Quelles motivations ont les femmes de s’engager ? La plupart du temps elles sontvolontaires. Aux Etats-Unis, où la main-d’œuvre ne manque pas, les femmes veulent faire leur part. Au Canada, on peut percevoir une certaine volonté d’émancipation : avoir un salaire (de plus) en temps de restrictions, sortir de la maison. Les femmes restent très surveillées sur le plan sexuel. En France, on trouve des FFL femme mais elles sont mal vues par le commandement anglais car indisciplinées. Sans surprise, c’est dans les pays de l’Axe qu’on trouve le moins de femme dans l’armée. 100 000 dans la Luftwaffe. 500 000 femmes sont employées par la SS pour surveiller les camps et tuent quotidiennement mais pour autant, elles ne sont pas au front et donc pas considérées comme des militaires par Claude Quétel. Partout il existe des problèmes de rapport entre les hommes et les femmes militaires, surtout si ces dernières sont gradées. Certaines enlèvent même leurs galons pour éviter ces problèmes.
Des femmes se sont également engagées dans la résistance et pas seulement pour taper des tracts mais aussi pour faire des infiltrations, de l’espionnage. Le réseau Alliance compte 700 femmes parmi ses 3 000 agents. Les femmes résistent d’ailleurs mieux à la torture. Elles ont un rôle déterminant dans la conduite de la guerre.
Le retour des femmes après la guerre est difficile et accompagné des « mensonges de la libération » comme l’obtention du droit de vote en France, utilisé pour contrer le parti communiste, et la promesse de l’égalité des salaires, toujours fausse. Les femmes sont renvoyées à la maison et culpabilisées. Toutefois, elles ont changé, elles sortent. Celles qui ne veulent pas retourner au foyer sont considérées comme ayant un « complexe de masculinité ». C’est la génération suivante qui réalisera ce à quoi leurs mères ont dû renoncer.
Fabrice Virgili, directeur de recherche au CNRS (UMR IRICE) et vice-président de l’association Mnémosyne
La notion de viol de guerre passe longtemps inaperçu. La priorité dans le récit de guerre est longtemps donnée au politique, à la géographie, aux combats. On en parle depuis une vingtaine d’année suite à l’apparition du sujet à la télévision pendant la guerre de Yougoslavie.
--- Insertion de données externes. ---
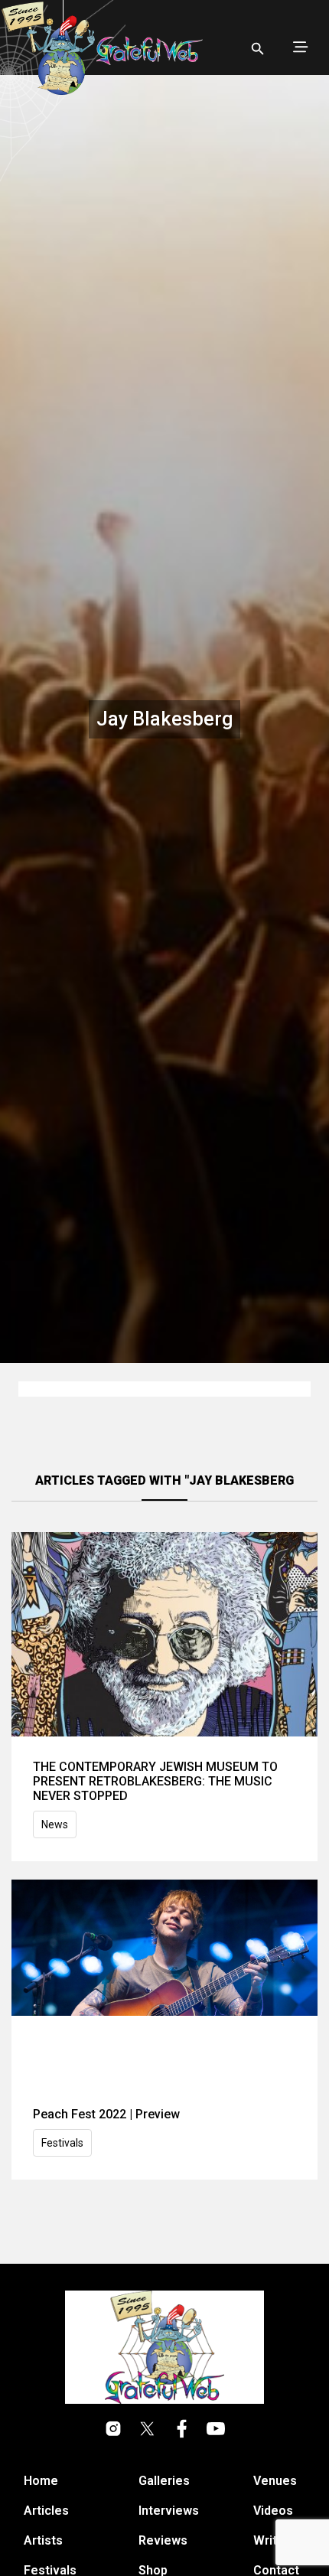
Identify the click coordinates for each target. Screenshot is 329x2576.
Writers (274, 2540)
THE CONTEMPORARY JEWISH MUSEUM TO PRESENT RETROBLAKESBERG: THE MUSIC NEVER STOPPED (155, 1781)
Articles (46, 2510)
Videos (273, 2510)
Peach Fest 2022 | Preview (106, 2114)
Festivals (62, 2142)
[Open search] (257, 49)
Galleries (164, 2480)
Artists (43, 2540)
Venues (275, 2480)
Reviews (162, 2540)
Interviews (168, 2510)
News (54, 1824)
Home (41, 2480)
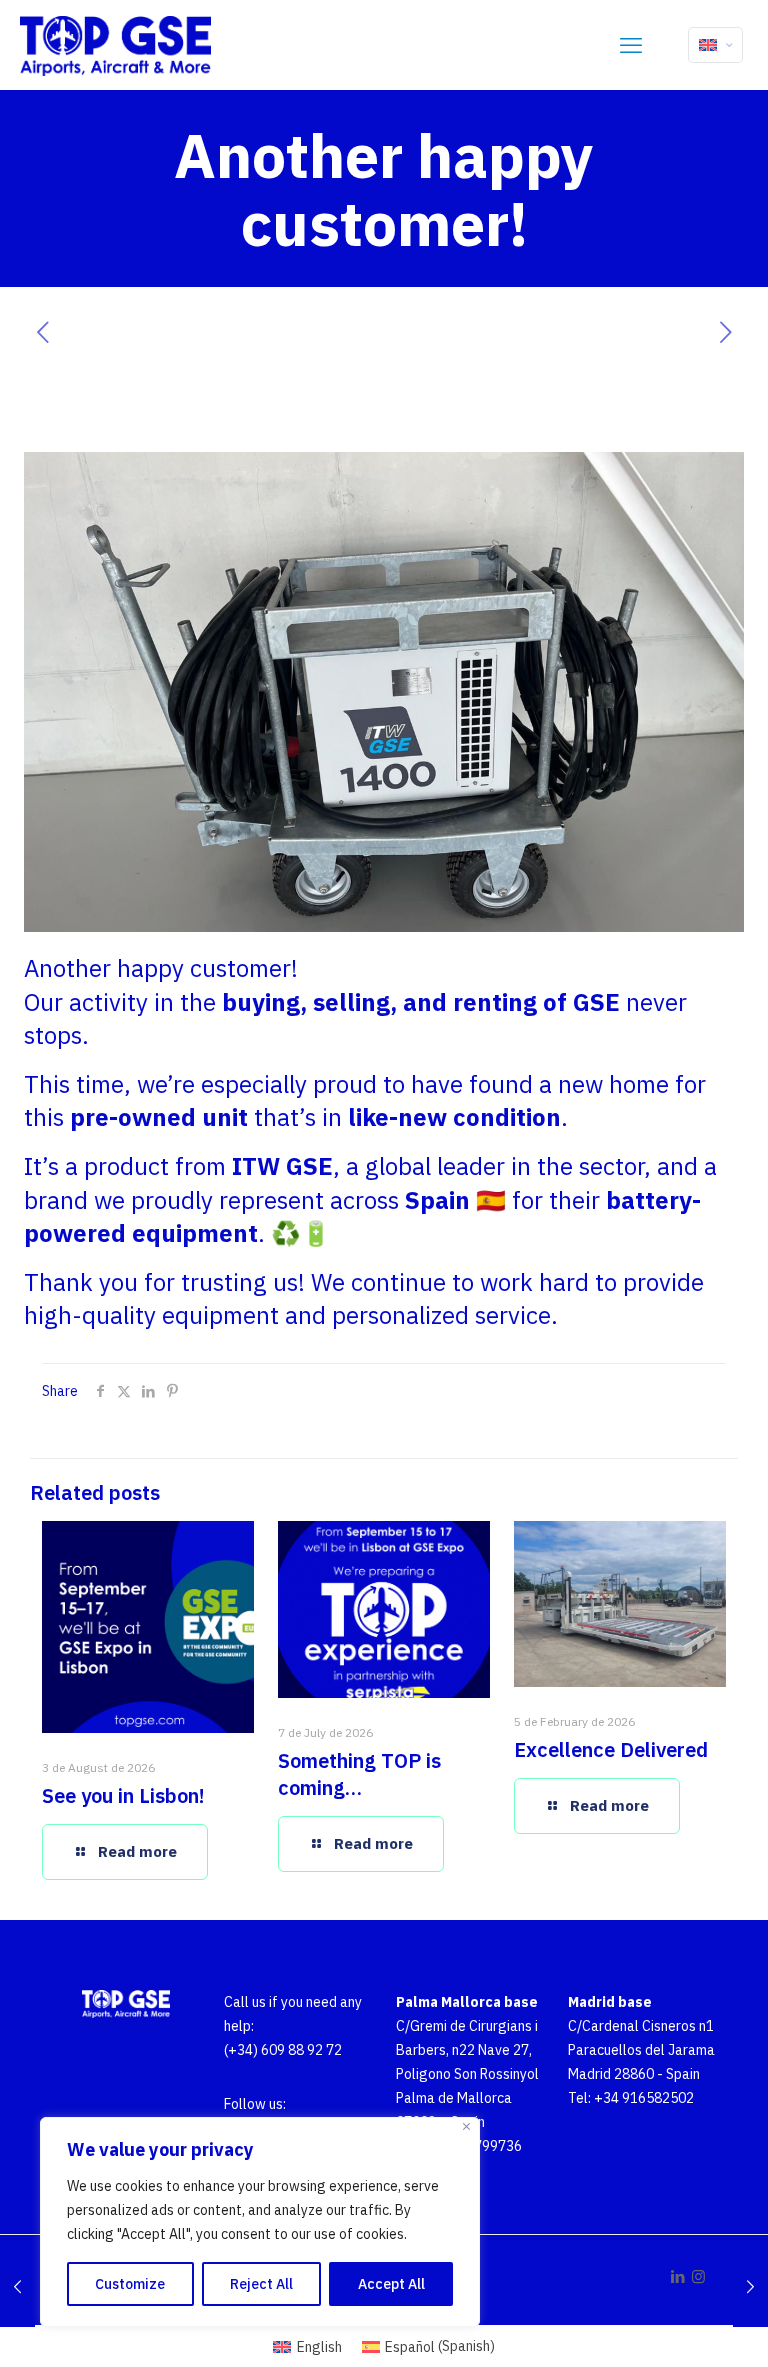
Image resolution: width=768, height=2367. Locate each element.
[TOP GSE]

Le viol est pourtant présent dans la guerre mythologique. Par exemple avec l’enlèvement des Sabines. Les femmes font alors partie des butins de guerre.
Une guerre sans violence sexuelle, est-ce que ça existe ?
Contrairement au meurtre, le viol est interdit en temps de paix et en temps de guerre. Le viol fait l’objet d’euphémisation dans les récits et rapports. On parle de femmes qui ont été déshonorées.
Le viol est une violence sexuelle parmi d’autres. On peut inclure les tontes post Seconde Guerre parmi les violences sexuelles, de même que les expositions nues, les pratiques sadiques de mise à mort et les mutilations (castration ou viol à arme blanche). Tout acte visant à la négation de l’humanité de la personne et de son genre est une violence sexuelle.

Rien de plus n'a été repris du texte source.